━━ Exercise inputs ━━

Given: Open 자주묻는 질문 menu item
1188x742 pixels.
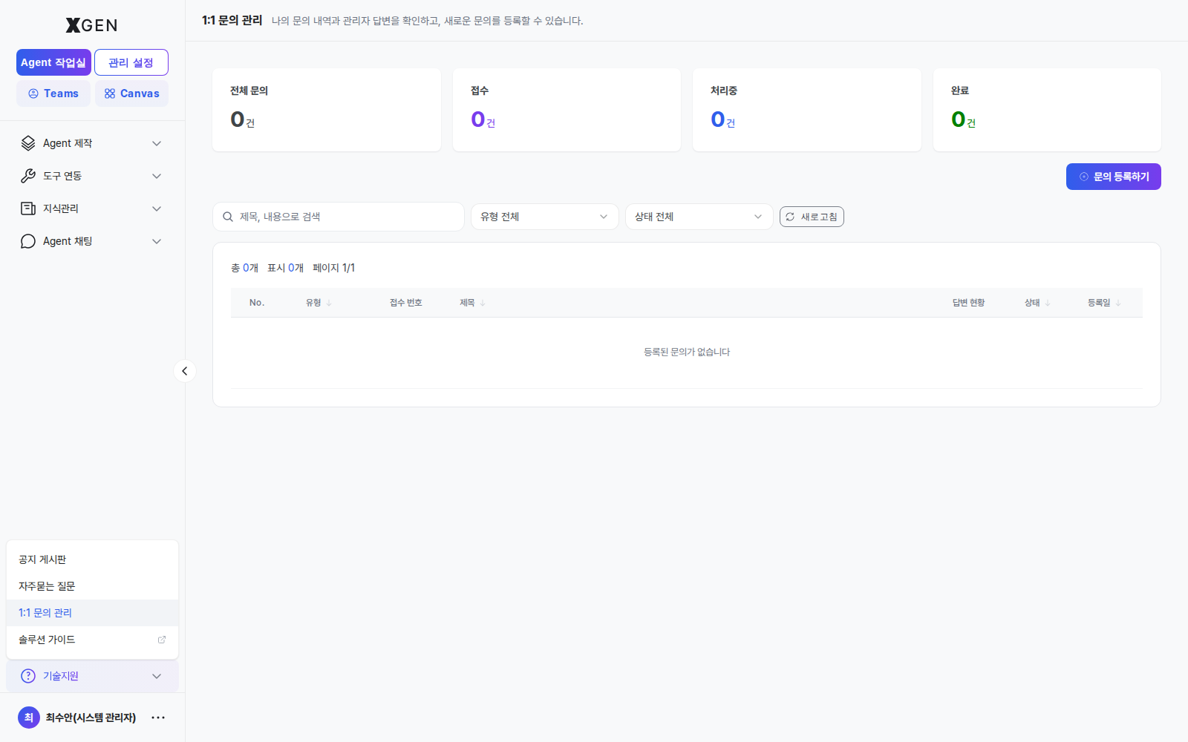Looking at the screenshot, I should point(92,586).
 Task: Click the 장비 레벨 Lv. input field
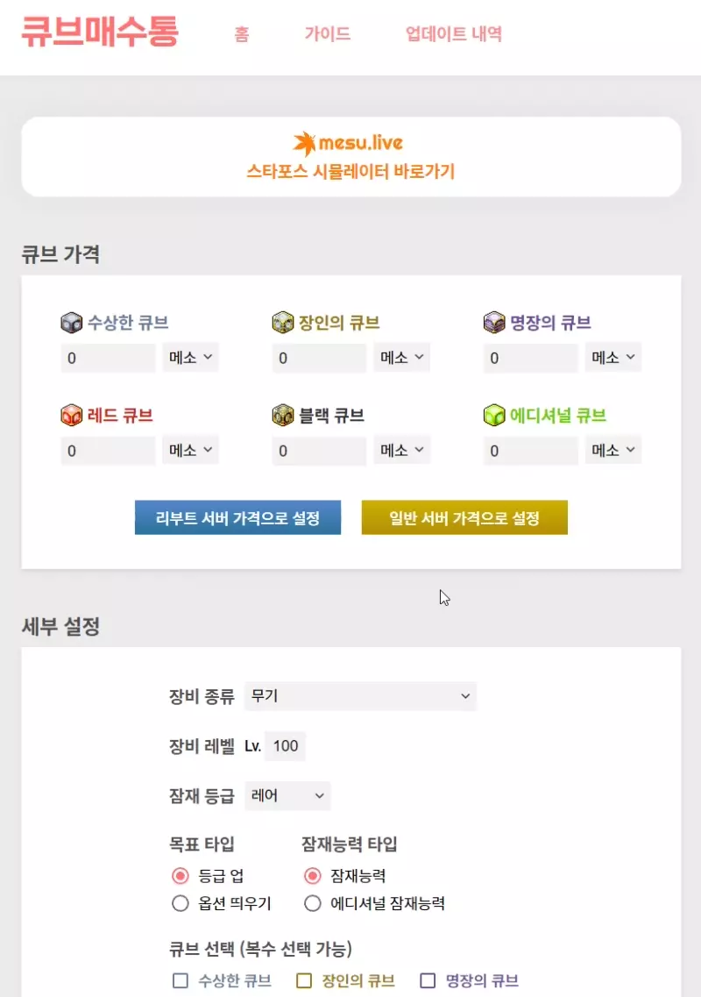285,746
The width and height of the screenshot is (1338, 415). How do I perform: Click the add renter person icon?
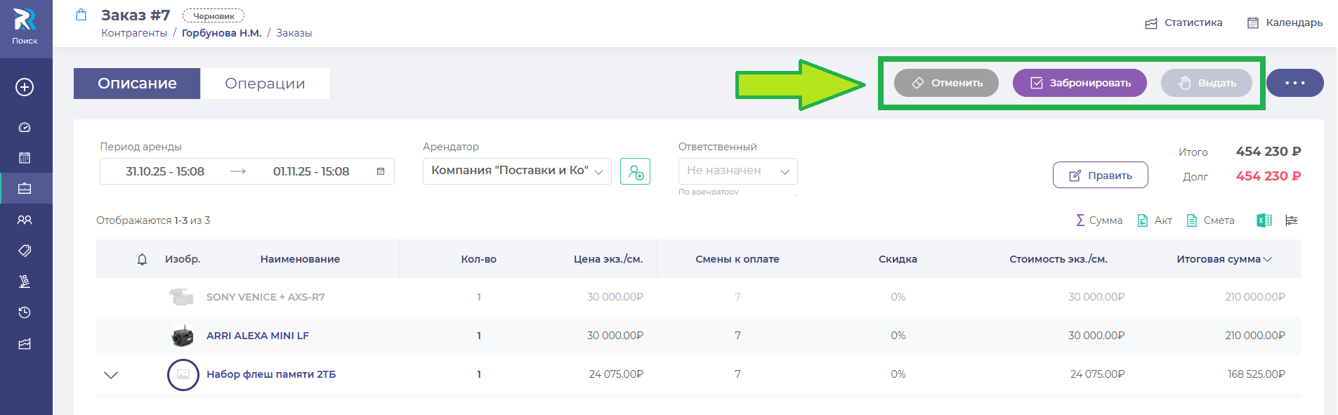click(635, 172)
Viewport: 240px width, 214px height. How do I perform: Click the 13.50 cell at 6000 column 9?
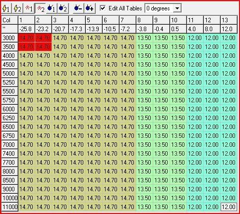[x=161, y=109]
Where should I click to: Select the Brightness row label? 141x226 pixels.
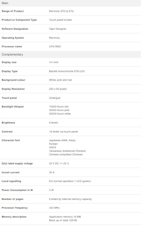(8, 123)
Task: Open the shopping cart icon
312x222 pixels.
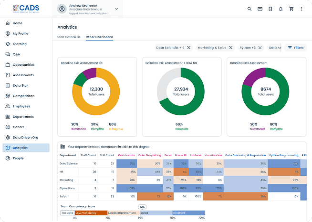Action: 291,9
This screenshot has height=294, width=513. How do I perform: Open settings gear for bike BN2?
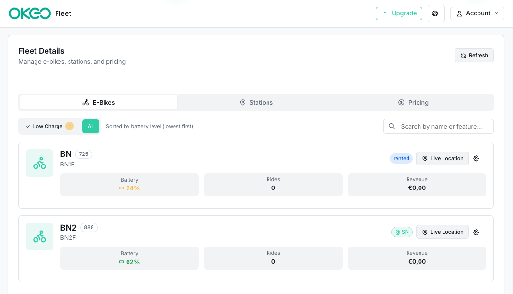[476, 232]
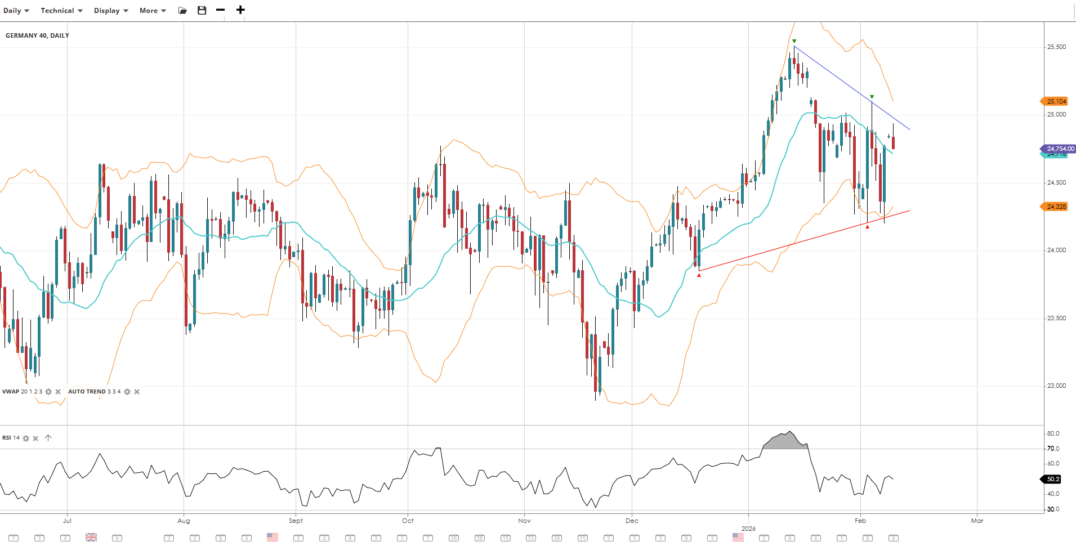Select the US flag marker near September
Screen dimensions: 1076x546
click(x=273, y=538)

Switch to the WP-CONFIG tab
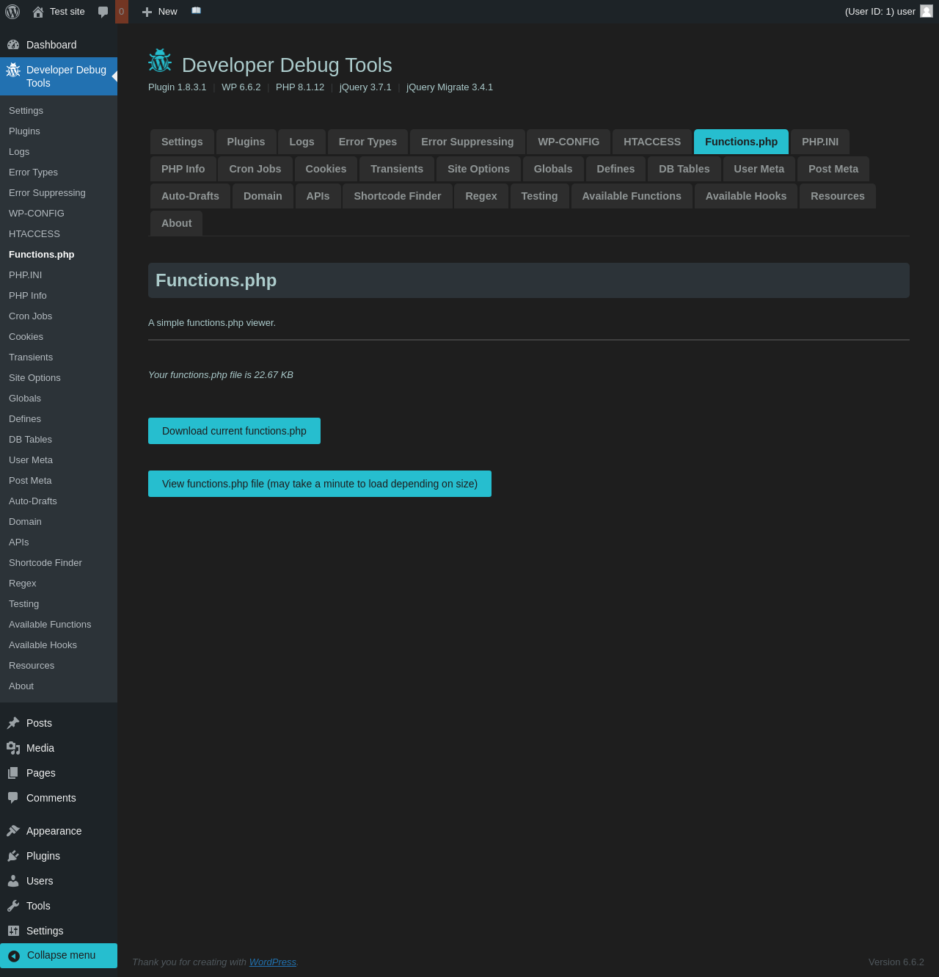(569, 142)
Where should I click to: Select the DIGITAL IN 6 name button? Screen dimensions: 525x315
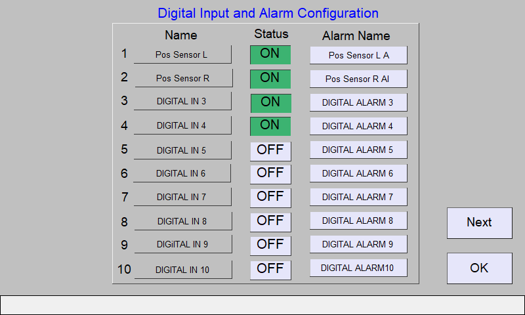tap(182, 173)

━━━

• [What you have to do]
Your task is to retype, exactly and only, the lines from the line holding "This screenshot has" through the final line of the data above, with both ends kept. Drop the pictures.

• [Exercise response]
This screenshot has height=294, width=513. How do I perform: Open settings gear for bike BN2?
[476, 232]
Select the US flag marker near September
Screen dimensions: 1076x546
click(x=273, y=538)

Switch to the WP-CONFIG tab
(569, 142)
Where should I click to: Select the DIGITAL IN 6 name button? Screen dimensions: 525x315
tap(182, 173)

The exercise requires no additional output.